Covalent Modifications to Regulate Enzyme Activity

Covalent modification activates some enzymes and inactivates others. That is, some enzymes are wholly inactive until they are covalently modified and then begin to function. In other cases, covalent modification acts in the opposite direction, to inactivate otherwise active enzymes. Some such modifications can be reversed; others cannot.

One of the most widespread modifications is phosphorylation or dephosphorylation of various amino acid side chains (e.g., serine, threonine, tyrosine, and histidine). These kinds of modification are most often a part of complex regulatory pathways, frequently under hormonal control. (See kinase cascade).

Another example of covalent enzyme activation is proteolytic cleavage, found in the pancreatic proteases (such as trypsin, chymotrypsin, elastase, and carboxypeptidase). These enzymes are synthesized in the pancreas in an inactive form because if they were active in the pancreas, they would digest the pancreatic tissue. Rather, they are made as slightly longer, catalytically inactive molecules called zymogens (trypsinogen, chymotrypsinogen, proelastase, and procarboxypeptidase, respectively). The zymogens must be cleaved proteolytically in the intestine to yield the active enzymes (Figure 11.39). If a small amount of protease becomes active in the pancreas, it can have painful or fatal consequences (i.e., acute pancreatitis). The pancreas protects itself from active protease action by synthesis of a protein called the secretory pancreatic trypsin inhibitor. The binding between trypsin and its inhibitor is one of the strongest noncovalent interactions known in biochemistry. The intestinal tissue is protected somewhat from damage by proteases by its glycosylated surface.

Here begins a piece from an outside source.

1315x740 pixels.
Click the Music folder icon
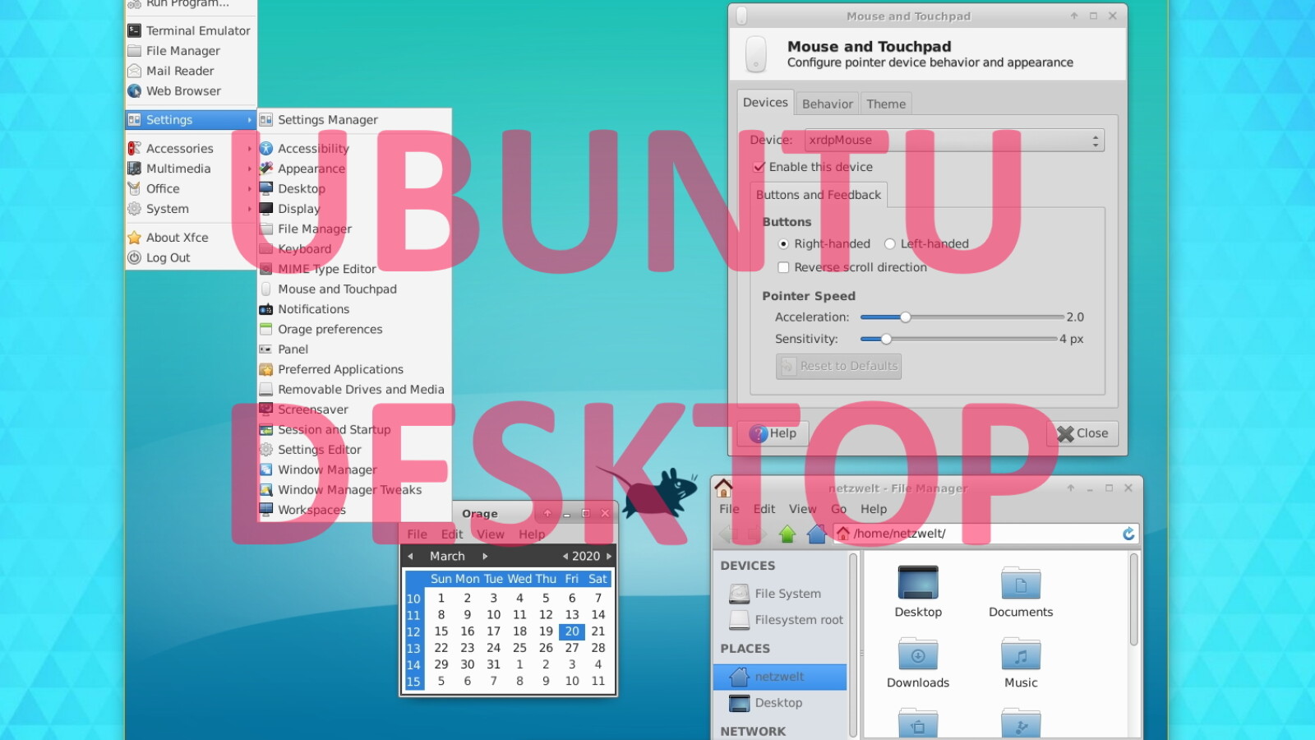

The first step is activation of trypsin in the duodenum. A hexapeptide is removed from the N-terminal end of trypsinogen by enteropeptidase,a protease secreted by duodenal cells. This yields active trypsin, which then activates the other zymogens by specific proteolytic cleavages. Trypsin will also activate other trypsinogen molecules in an autocatalytic process. Activation of a few trypsinogens ultimately leads to activation of many trypsins.

Activation of chymotrypsinogen is shown in Figure 11.40. First, trypsin cleaves the bond between arginine 15 and isoleucine 16. Notice that the N-terminal peptide remains attached to the rest of the molecule due to the disulfide bond between residues 1 and 122. The enzyme is activated by the cleavage due to changes in the conformation of the molecule. These include:

Creation of a new, positively charged N-terminal residue at Ile 16;

Salt bridge formation between Ile 16 and Asp 194 (next to the active site); and

Movement of active site residues so that the amino groups of residues 193 and 195 are properly positioned to hydrogen-bond to the substrate oxyanion in the tetrahedral transition state.

Finally, autocatalytic cleavages to remove residues 14-15 and 147-148 from the molecule produce the final, active form of chymotrypsinogen, called -chymotrypsin.